The Eastern Mediterranean Basin is an intricate transition region between Eurasia and the Middle East along with Alpine-Himalayan orogenic belt. It is almost amidst the dusty belt and a unique hot spot of climate change in the grand picture. As it involves desert source areas, dust-carrying winds to remote downstream locations enable the entire basin to expose particulate matter throughout the year. As well as global oscillation systems, increasing surface temperatures promote uplifted and remotely transported dust particles. In order to clarify this phenomenon, the main aim is to determine the aerosol and, particularly, dust climatology of the Eastern Mediterranean Basin via CALIPSO onboard Lidar CALIOP. This prominent instrument enables us to better understand aerosols, clouds, and their interactions associated with climatic processes. Using the 9-year CALIPSO-derived aerosol-dust dataset, horizontal and vertical distributions, transport heights and case incidences were analyzed.

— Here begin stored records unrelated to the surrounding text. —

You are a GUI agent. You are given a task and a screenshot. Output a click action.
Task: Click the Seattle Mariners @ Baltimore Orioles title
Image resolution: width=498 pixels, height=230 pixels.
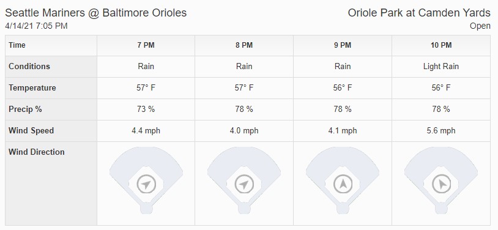pyautogui.click(x=96, y=13)
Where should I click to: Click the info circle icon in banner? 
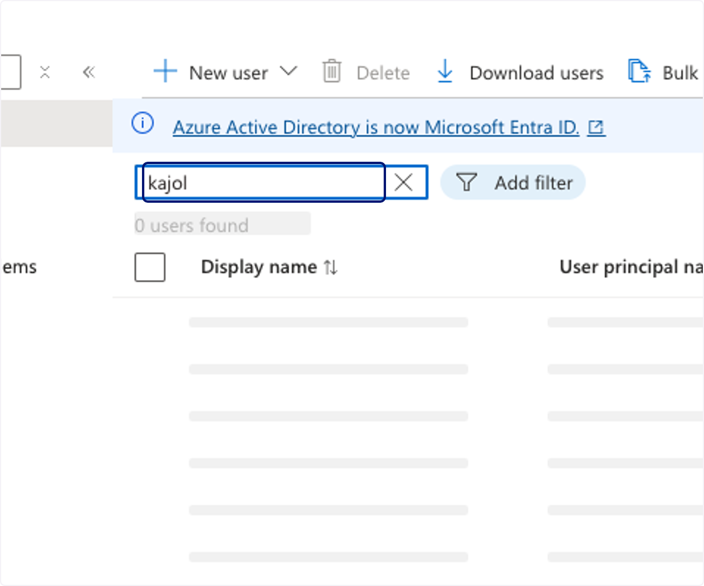[143, 124]
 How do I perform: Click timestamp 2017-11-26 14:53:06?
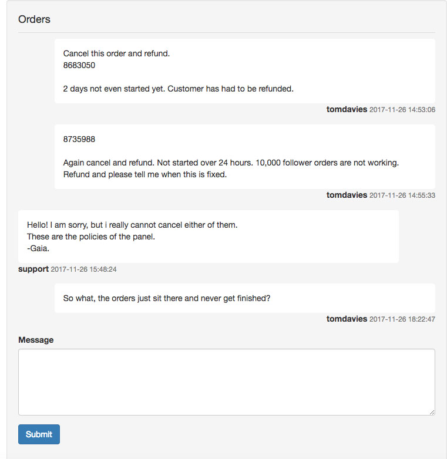click(402, 110)
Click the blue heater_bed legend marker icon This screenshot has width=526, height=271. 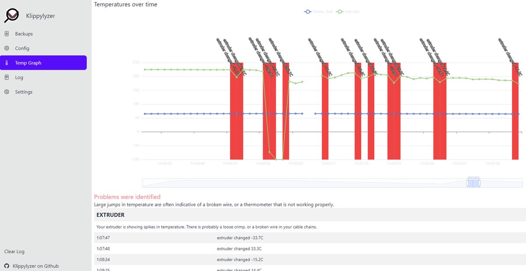tap(308, 11)
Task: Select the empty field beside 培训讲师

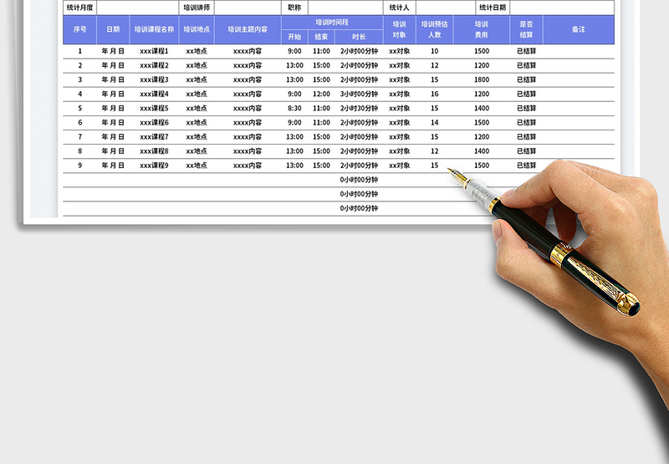Action: click(248, 8)
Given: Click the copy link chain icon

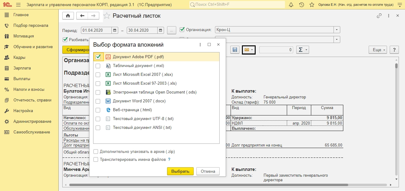Looking at the screenshot, I should pos(379,16).
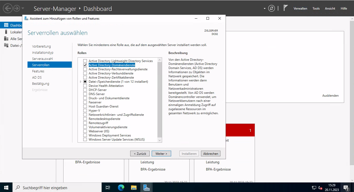Click the Abbrechen button

click(211, 153)
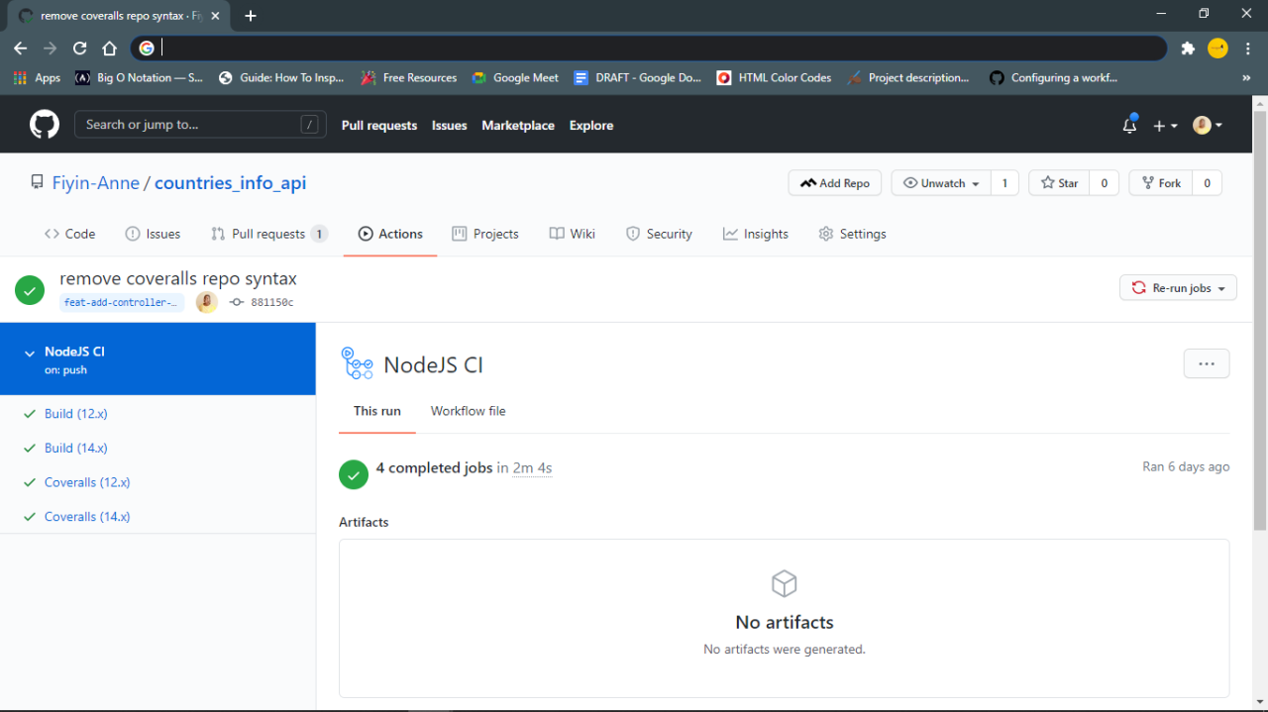The width and height of the screenshot is (1268, 712).
Task: Collapse the NodeJS CI sidebar section
Action: point(27,351)
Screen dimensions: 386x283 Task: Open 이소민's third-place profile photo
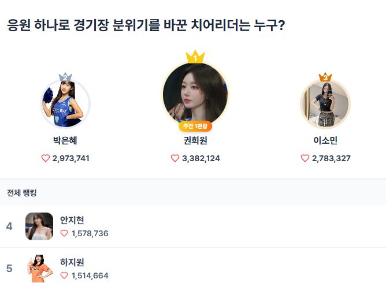325,104
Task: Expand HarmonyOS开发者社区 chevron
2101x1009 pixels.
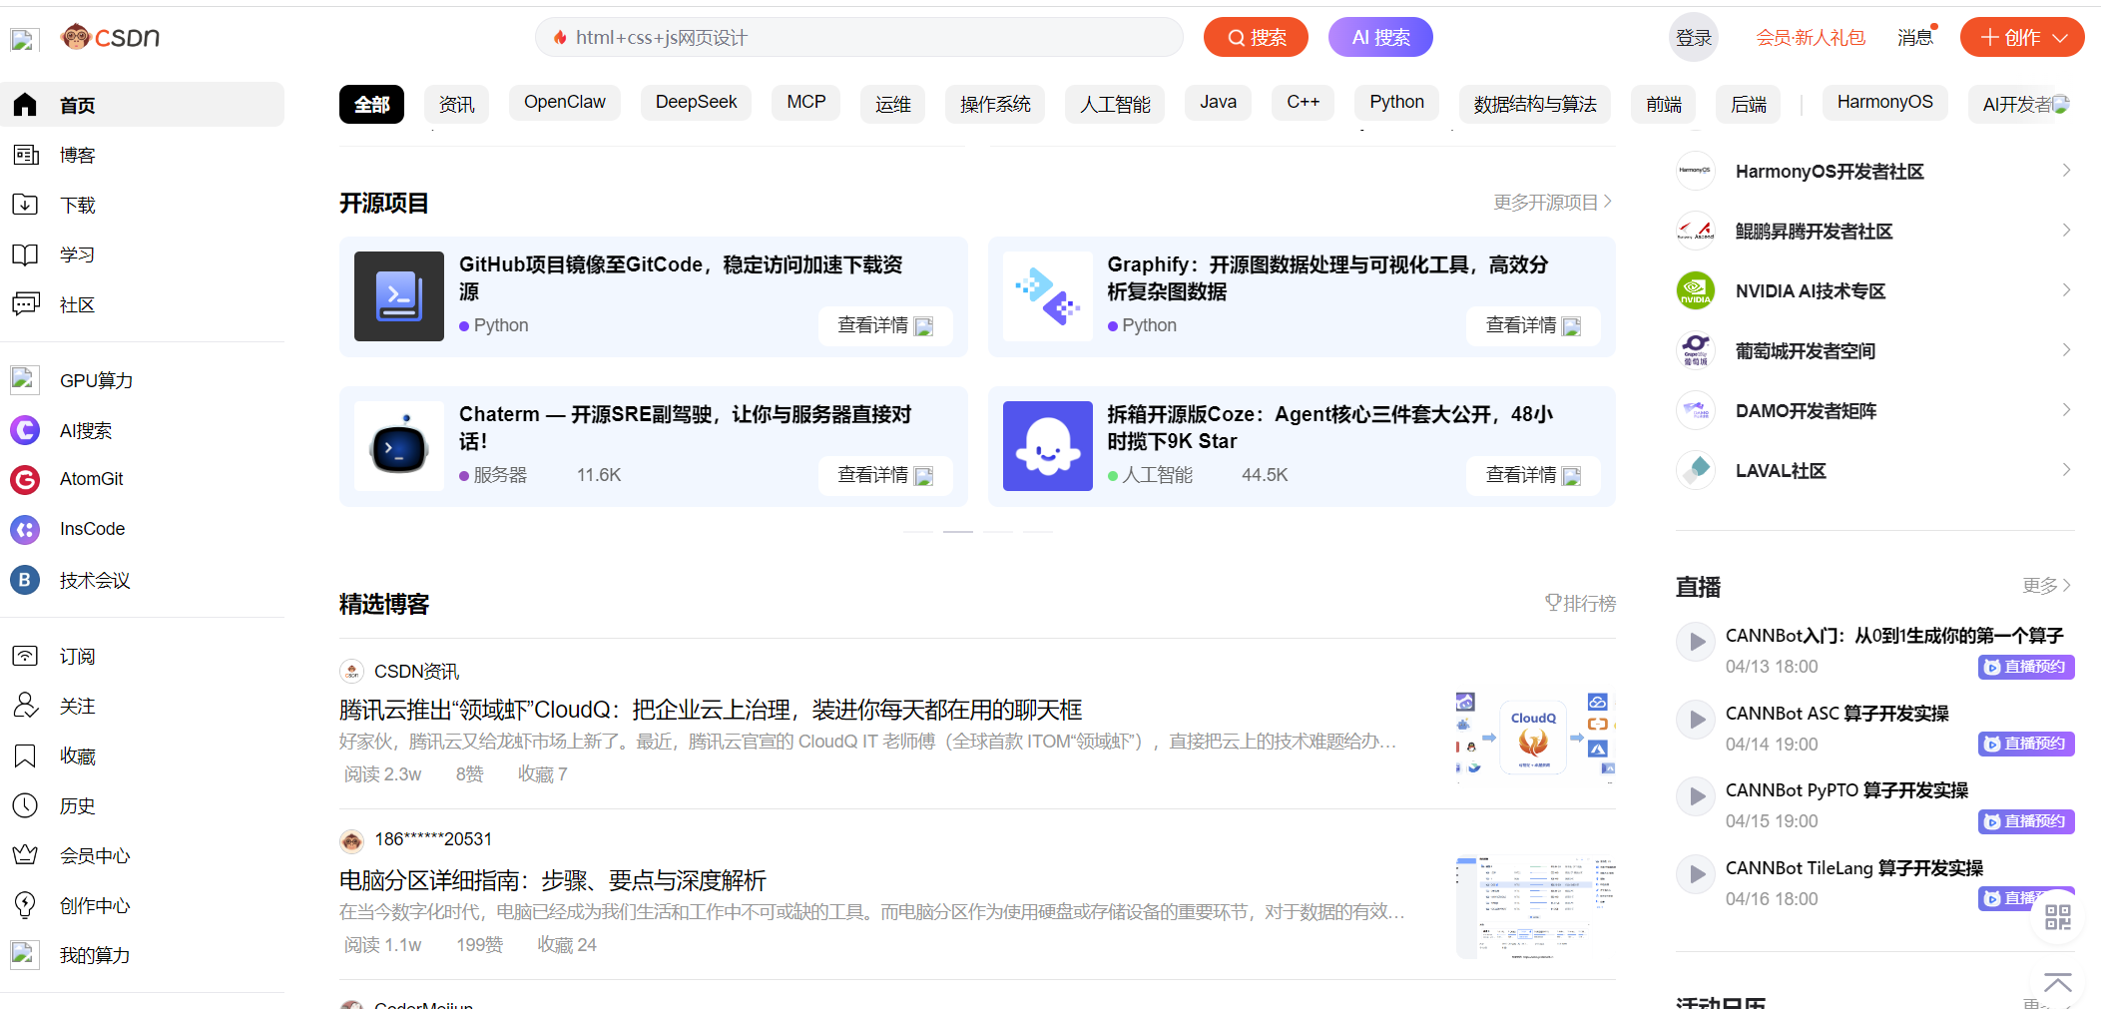Action: [x=2065, y=171]
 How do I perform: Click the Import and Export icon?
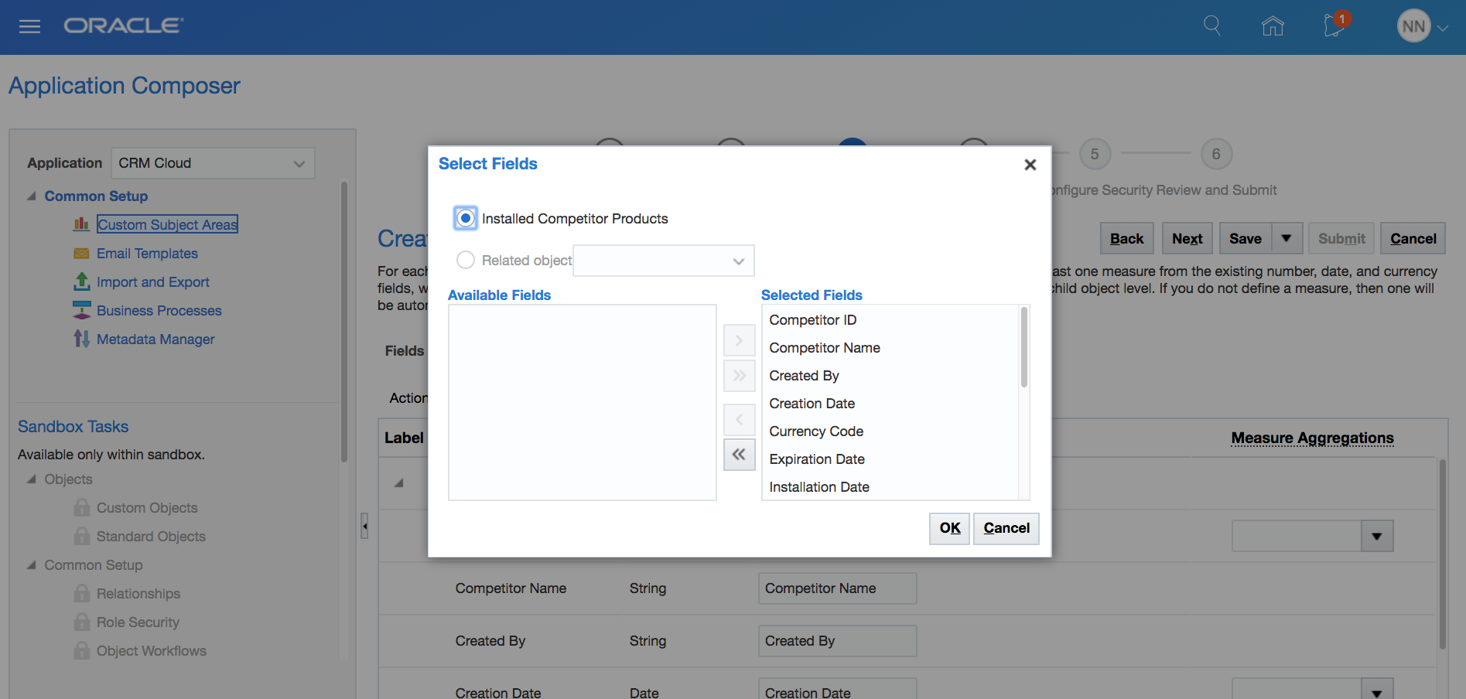(81, 281)
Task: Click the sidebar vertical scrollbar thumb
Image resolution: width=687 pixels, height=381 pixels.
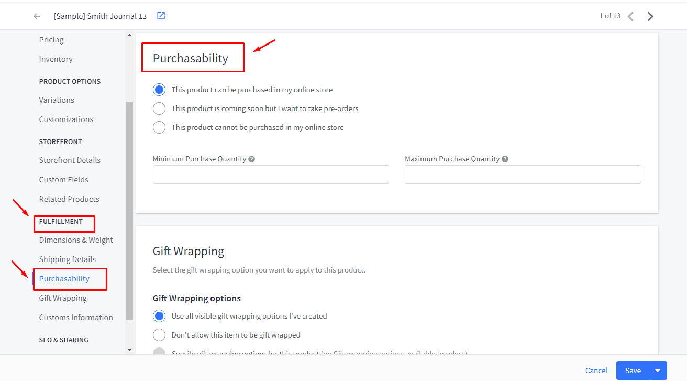Action: (129, 210)
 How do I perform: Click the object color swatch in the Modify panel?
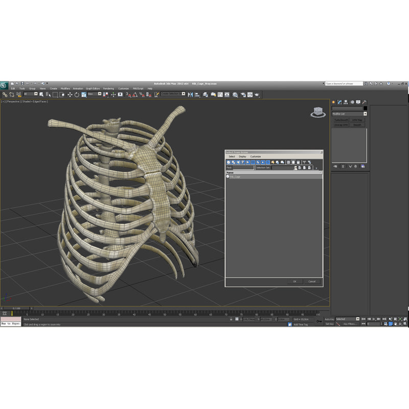click(x=366, y=108)
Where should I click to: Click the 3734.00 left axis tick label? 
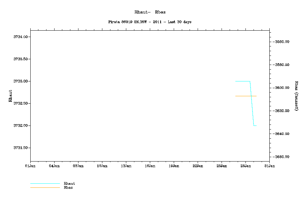point(20,37)
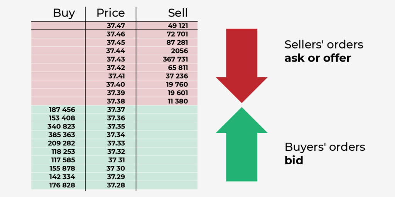Select buy quantity 176 828
Viewport: 395px width, 197px height.
pyautogui.click(x=62, y=186)
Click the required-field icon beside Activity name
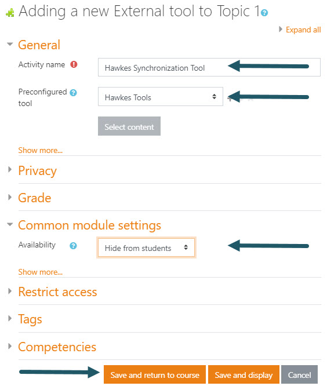327x386 pixels. tap(74, 64)
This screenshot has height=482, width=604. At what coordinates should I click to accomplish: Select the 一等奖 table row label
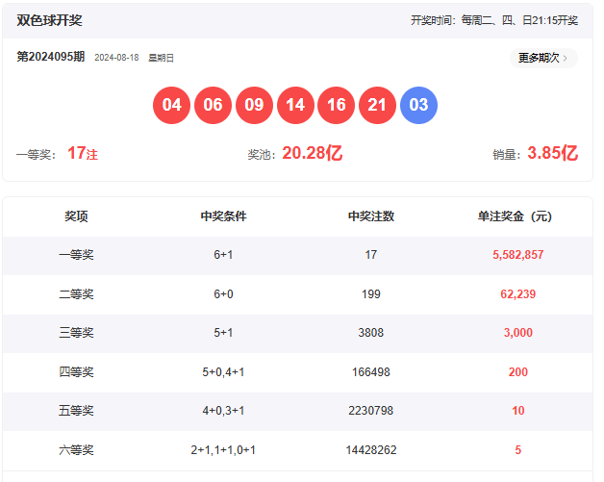(76, 255)
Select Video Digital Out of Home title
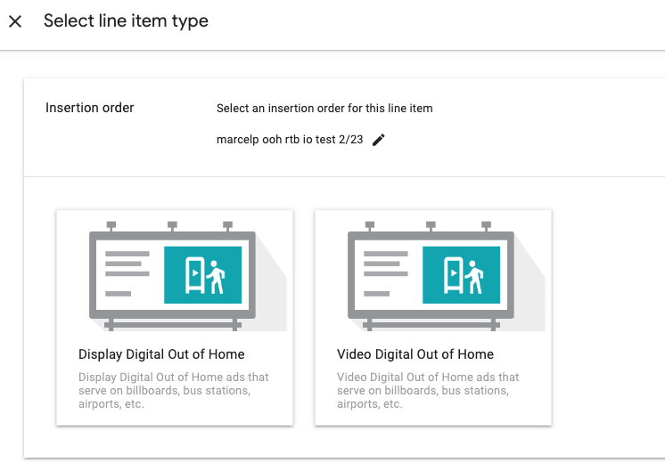665x471 pixels. click(x=415, y=354)
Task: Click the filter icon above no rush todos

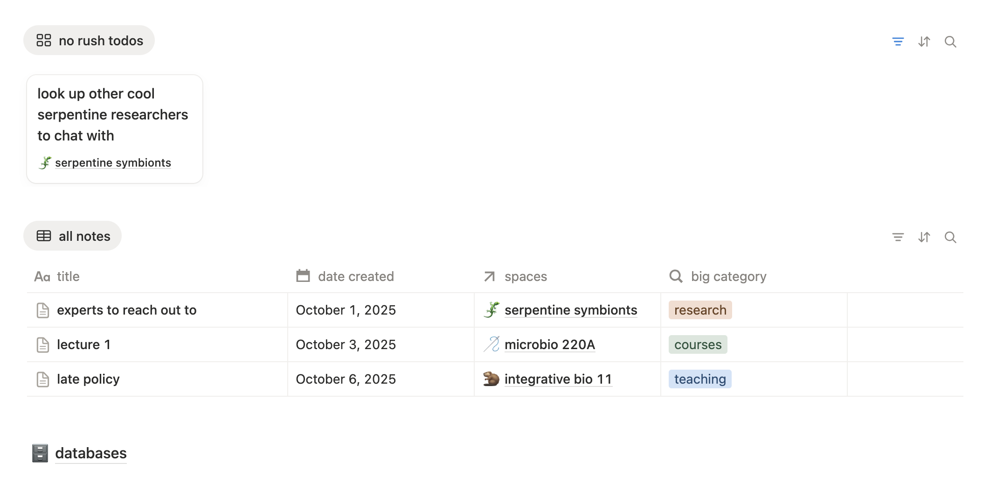Action: point(898,42)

Multi-year climatology results indicated that the dust extinction coefficient, dust mass in the total aerosol bulk, and uplifted heights increased as the location shifted from west to east. Moreover, for dust transport, spring months are more dominant in the western part, while summer and autumn are in the central and eastern parts. Mountain range systems in the Alpine-Himalayan Orogenic belt obstruct the lofted and buoyant particles from reaching higher latitudes in the north. Besides, dust particles prone to accumulate on the southern slopes of the high ridges pose air quality degradation of the distant cities from the dust source areas. In addition to remote cities having ~0.2 peak AOD values, source regions exceed 1.0 aerosol and 0.8 dust optical depth values. The whole basin's ambient air has an average of 40% dust mass in the total aerosol load. From the eastern shores of the Mediterranean Sea, desert areas and particulate matter are more prone to intrude into inner lands with a continental connection. So, south-eastern Anatolia in Turkey reflects the desert levels with approximately a dust load of 70%.